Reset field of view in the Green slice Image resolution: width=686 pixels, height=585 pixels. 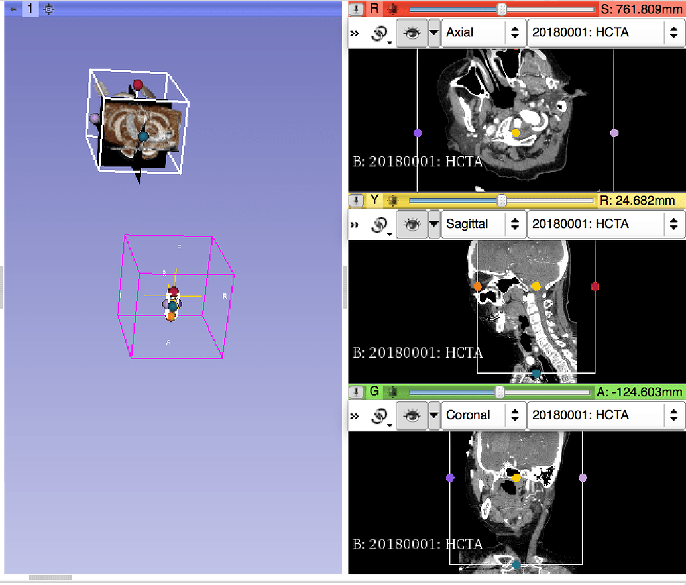click(x=393, y=392)
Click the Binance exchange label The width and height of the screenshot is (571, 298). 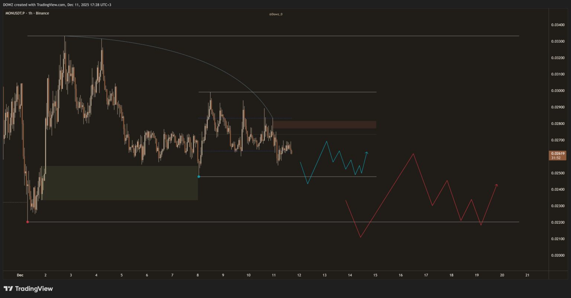point(42,13)
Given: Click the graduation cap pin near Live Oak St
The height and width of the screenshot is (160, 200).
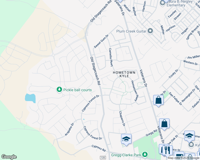Looking at the screenshot, I should (189, 136).
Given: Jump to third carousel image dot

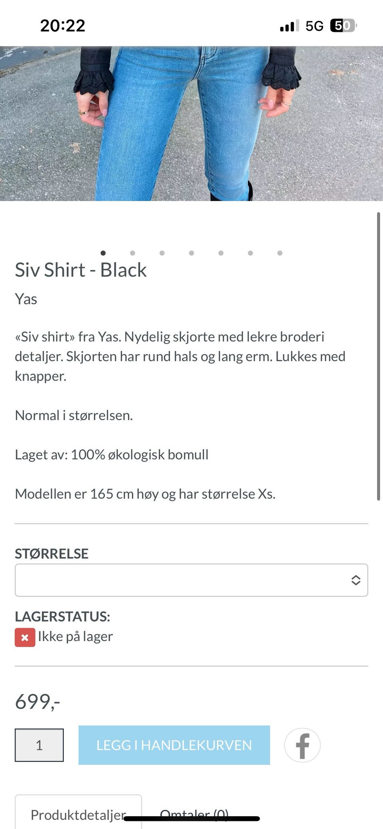Looking at the screenshot, I should pos(162,253).
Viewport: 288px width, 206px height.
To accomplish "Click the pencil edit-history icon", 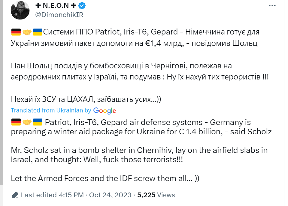I will tap(15, 195).
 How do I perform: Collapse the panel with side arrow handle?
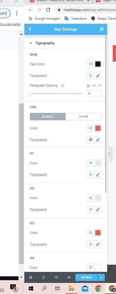coord(109,154)
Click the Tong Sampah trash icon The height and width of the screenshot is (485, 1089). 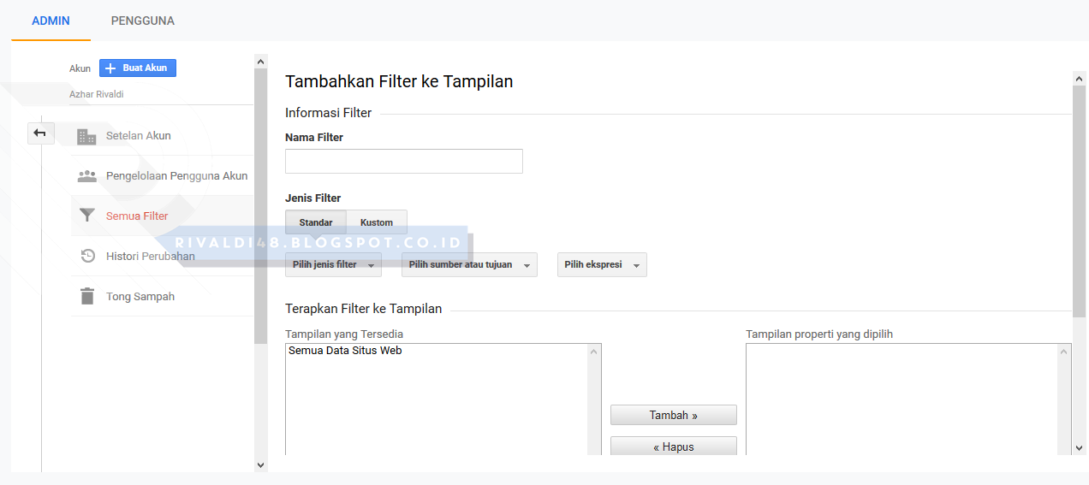click(86, 296)
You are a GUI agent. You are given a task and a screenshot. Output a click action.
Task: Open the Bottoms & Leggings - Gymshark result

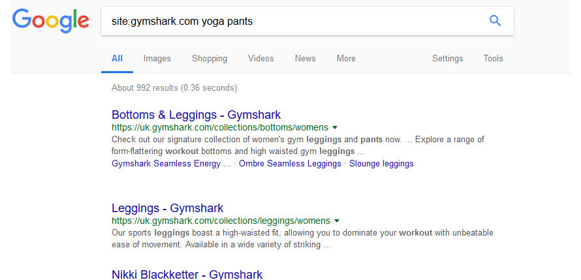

• • •

Aim » Output the listing again from the line that contains "You are a GUI" through the end of the listing, both included, with the pictures left out.

Exercise response »
You are a GUI agent. You are given a task and a screenshot. Output a click action.
Task: Open the Bottoms & Leggings - Gymshark result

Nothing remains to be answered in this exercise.